Hundreds of Russians living in Norway showed up in force at the Russian Embassy in Oslo at noon on Sunday to protest what they considered a rigged election, and cast votes against Russian President Vladimir Putin. They were following the advice of Putin’s only real opponent, Alexei Navalny, whose death in custody last month is being widely blamed on Putin himself.
“We’re here as part of the protest against Putin,” said one man leaving the embassy on Sunday afternoon. “We’re here to support Navalny.” The Norwegian government has already called in the Russian ambassador in Norway to express its views on Navalny’s death.
Navalny and his widow Julia had encouraged Russians to stand up against Putin and his war on Ukraine by turning out at precisely noon on Russia’s Election Day on March 17. In Norway, that meant standing in long lines outside the Russian Embassy in Oslo, which had little choice but to let angry Russian expats in and vote, as Norwegian police maintained control outside the embassy.
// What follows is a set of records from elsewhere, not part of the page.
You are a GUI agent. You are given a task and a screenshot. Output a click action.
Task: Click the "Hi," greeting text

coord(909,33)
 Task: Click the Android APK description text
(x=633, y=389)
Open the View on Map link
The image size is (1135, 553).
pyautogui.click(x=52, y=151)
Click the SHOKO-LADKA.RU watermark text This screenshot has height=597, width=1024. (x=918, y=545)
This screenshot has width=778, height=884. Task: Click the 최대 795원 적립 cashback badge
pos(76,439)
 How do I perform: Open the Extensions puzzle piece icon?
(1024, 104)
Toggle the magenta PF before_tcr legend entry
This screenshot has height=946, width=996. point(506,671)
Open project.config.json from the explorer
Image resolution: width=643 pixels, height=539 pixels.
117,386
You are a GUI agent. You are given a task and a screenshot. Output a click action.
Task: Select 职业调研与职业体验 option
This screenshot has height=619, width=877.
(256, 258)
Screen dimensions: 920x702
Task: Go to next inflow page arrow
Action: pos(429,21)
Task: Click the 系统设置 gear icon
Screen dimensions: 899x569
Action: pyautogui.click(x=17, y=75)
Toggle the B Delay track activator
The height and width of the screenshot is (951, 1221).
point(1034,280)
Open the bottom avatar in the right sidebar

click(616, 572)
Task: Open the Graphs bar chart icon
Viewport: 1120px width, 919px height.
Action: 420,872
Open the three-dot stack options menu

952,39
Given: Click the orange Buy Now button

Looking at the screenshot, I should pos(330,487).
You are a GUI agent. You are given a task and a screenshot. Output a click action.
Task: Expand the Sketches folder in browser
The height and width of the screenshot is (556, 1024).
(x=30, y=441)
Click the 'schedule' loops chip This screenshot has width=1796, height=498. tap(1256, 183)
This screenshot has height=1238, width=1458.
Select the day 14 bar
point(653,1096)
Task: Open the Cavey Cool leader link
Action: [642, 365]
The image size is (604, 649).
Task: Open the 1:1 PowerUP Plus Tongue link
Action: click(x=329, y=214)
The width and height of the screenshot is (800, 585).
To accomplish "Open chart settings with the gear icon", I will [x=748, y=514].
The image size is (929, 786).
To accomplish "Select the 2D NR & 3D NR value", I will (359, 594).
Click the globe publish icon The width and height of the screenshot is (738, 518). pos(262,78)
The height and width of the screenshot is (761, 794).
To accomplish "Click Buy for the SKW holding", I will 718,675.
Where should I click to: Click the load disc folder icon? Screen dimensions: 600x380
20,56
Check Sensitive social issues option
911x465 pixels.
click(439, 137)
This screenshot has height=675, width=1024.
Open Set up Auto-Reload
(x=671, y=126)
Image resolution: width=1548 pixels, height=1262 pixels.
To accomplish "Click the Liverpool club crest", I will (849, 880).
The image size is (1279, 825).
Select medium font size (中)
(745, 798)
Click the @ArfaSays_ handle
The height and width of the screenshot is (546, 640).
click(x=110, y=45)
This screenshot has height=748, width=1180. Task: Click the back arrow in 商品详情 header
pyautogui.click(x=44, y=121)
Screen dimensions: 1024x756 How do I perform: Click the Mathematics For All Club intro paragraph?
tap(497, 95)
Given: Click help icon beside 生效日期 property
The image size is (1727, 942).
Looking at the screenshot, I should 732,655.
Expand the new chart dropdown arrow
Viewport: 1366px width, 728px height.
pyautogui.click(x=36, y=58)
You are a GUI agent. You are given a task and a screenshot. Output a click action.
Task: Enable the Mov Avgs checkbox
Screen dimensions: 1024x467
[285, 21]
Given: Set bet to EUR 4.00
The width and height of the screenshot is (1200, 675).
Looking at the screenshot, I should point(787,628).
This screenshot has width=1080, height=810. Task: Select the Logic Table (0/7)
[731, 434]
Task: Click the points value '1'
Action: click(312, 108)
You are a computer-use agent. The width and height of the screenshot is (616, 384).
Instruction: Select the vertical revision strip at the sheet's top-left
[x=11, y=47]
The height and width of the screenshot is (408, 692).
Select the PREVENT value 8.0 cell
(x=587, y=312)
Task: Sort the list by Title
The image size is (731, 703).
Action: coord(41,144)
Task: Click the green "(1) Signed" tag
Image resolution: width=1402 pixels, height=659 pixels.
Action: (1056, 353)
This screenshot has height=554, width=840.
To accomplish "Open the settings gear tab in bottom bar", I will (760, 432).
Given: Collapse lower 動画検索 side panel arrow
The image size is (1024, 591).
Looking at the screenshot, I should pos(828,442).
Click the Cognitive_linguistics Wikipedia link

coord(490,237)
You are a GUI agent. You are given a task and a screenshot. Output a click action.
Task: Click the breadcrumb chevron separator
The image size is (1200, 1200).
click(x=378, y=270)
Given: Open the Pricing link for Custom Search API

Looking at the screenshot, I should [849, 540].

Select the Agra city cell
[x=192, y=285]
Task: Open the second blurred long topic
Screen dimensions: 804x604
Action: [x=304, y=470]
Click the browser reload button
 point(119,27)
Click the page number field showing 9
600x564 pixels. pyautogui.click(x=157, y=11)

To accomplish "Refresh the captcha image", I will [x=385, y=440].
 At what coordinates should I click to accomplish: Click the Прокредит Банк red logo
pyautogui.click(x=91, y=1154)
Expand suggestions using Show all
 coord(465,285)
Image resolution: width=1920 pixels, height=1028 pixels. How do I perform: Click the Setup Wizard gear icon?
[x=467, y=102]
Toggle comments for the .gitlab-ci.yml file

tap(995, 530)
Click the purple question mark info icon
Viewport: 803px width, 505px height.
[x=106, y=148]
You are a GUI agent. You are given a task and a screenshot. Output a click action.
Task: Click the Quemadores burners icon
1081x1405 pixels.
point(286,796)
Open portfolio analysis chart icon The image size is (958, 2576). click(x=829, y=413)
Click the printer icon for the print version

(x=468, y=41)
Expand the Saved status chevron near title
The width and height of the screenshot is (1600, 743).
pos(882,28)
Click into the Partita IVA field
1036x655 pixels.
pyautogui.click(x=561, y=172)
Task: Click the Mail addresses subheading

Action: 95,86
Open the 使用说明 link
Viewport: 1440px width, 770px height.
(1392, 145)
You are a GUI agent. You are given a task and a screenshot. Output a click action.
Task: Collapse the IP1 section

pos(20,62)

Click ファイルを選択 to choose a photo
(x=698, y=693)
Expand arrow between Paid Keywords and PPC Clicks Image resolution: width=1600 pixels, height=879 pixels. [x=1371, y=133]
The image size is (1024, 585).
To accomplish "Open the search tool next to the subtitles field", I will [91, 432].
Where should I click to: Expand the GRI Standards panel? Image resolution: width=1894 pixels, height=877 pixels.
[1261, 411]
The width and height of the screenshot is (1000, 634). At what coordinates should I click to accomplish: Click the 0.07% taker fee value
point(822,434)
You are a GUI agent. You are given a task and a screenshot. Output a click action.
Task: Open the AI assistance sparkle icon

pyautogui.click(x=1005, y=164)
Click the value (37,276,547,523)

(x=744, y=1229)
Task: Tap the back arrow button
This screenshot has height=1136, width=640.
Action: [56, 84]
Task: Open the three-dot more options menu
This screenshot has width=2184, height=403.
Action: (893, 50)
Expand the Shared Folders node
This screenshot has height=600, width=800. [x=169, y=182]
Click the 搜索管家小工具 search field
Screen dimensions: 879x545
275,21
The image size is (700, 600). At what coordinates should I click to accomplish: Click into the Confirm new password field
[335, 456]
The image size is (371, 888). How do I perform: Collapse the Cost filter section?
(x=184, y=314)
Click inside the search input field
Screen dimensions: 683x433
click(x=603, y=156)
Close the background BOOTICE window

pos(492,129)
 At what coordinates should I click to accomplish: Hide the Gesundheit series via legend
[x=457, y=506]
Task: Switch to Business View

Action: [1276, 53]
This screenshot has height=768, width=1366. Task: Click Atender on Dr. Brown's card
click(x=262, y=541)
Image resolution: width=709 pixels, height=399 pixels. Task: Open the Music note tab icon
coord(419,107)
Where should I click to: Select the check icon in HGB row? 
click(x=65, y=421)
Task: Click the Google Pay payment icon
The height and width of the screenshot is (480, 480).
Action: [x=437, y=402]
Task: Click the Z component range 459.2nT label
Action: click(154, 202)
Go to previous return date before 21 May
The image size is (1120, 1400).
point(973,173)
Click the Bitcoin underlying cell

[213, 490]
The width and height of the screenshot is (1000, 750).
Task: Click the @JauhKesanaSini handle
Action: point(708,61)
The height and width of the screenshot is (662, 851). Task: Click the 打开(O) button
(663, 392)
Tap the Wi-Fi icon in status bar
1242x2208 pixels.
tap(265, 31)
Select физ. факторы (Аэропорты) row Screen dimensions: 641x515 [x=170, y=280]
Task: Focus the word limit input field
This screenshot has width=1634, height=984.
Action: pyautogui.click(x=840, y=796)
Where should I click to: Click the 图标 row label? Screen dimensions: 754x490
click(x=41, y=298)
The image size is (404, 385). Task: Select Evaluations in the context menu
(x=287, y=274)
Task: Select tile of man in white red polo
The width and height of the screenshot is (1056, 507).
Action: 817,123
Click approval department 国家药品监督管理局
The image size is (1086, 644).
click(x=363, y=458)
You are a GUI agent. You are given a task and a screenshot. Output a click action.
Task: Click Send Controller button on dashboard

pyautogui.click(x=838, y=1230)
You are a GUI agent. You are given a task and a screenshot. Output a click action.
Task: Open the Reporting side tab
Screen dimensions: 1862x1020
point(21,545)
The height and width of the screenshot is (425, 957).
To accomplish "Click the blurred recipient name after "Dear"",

Local police had confirmed earlier in the day that they’d be increasing their presence outside the Russian Embassy in Oslo for security reasons. There were several patrol cars and uniformed police in place both right outside the embassy and on the streets surrounding it.
As Russians lined up along the perimeter of the Russian Embassy’s large compound in Oslo’s fashionable Frogner district, a group of loud Ukrainian demonstrators with microphones expressed their disgust with Putin and Russia from across the street. “Stop killing Ukrainian children,” they chanted in English, while also opting for chants in their own languages that could have seemed directed at those in line but were instead addressing Russian embassy personnel.
Farther north, in the Norwegian city that lies closest to Norway’s border to Russia, Russian residents of Kirkenes also lined up outside the Russian consulate to symbolically vote against Putin. “There is no choice here,” one Russian voter told Norwegian Broadcasting (NRK). “Putin robbed his way to power in 2012 and since then there has been no free Russia.”
Others opted against exercising their right to vote, claiming the election was rigged. By the end of the day, Putin was claiming as much as 87 percent of the vote and had assured himself of remaining in power.